The controversial program has councilors demanding answers to questions over the source of funding, the lack of advertisement for the program director’s hiring, and criteria needed to qualify for the financial assistance.
It was during a December 28 meeting that councilors cast a split vote to fund and hire Reynaldo Trevino as program director; however, Trevino did not sign an official agreement letter until Friday, January 8.
According to Bobby Maldonado, legal counsel for the city, the hiring of the program coordinator was not subject to the mandated ‘request for qualifications’ order by City Hall.
“On December 28 it was put on the agenda; the majority of the council approved it and selected a coordinator,” Maldonado said. “After that, I was given no guidance. Mr. Trevino signed the agreement and you all had already set the budget, hourly rate.”

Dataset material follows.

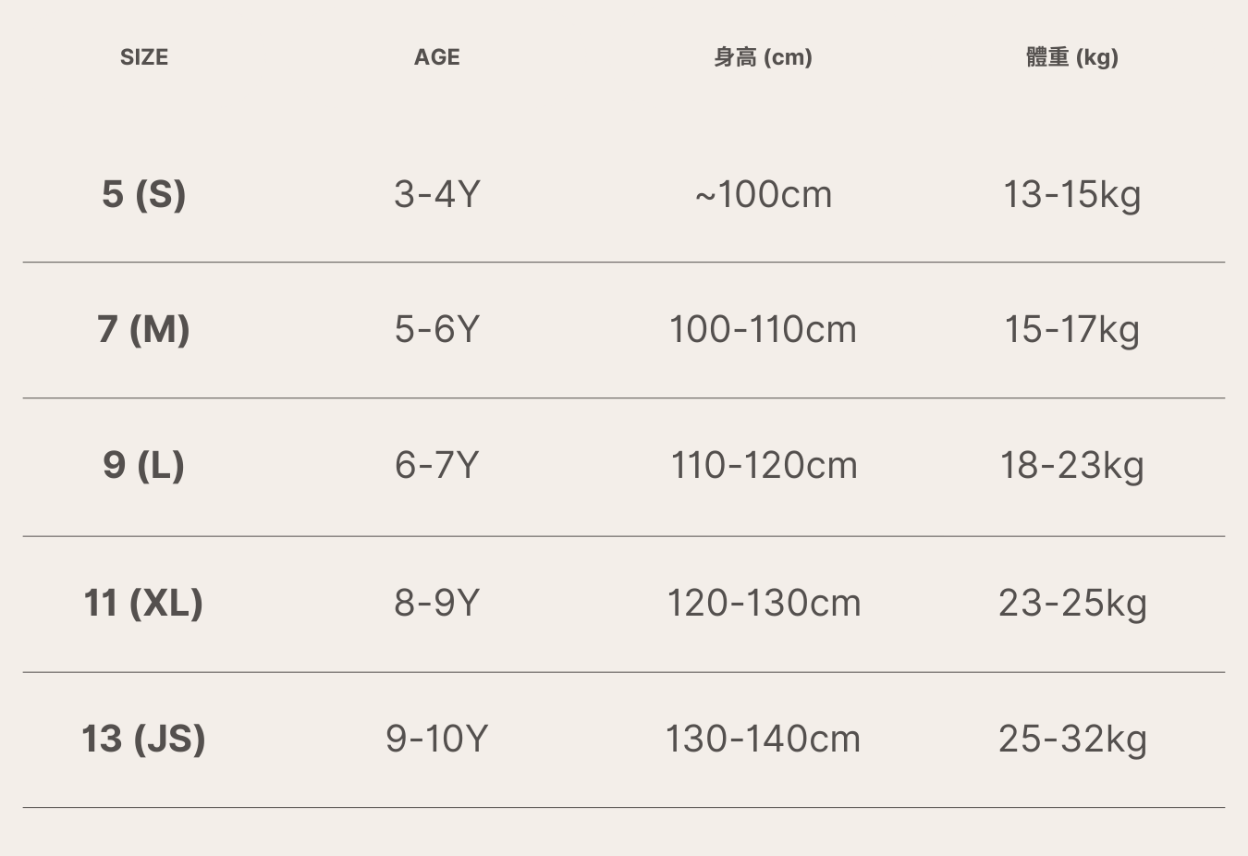Click the 8-9Y age cell
Screen dimensions: 1248x856
(x=436, y=603)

The attorney noted that Trevino appeared to have reduced the original 11-page program application to two pages. Further investigation shows the nine-page reduction omitted documents pertaining to identification, the amount of people living in the home, a needs questionnaire that dealt with food, transportation, dependents and healthcare.
Significantly, all questions regarding a positive coronavirus diagnosis in the home had been omitted.
Councilor Davina Rodriguez asked that a positive COVID-19 diagnosis requirement be added to the application. Rodriguez also suggested checks be made out to the property owners of homes where residents become eligible for assistance and that each awarded amount not exceed $1,000.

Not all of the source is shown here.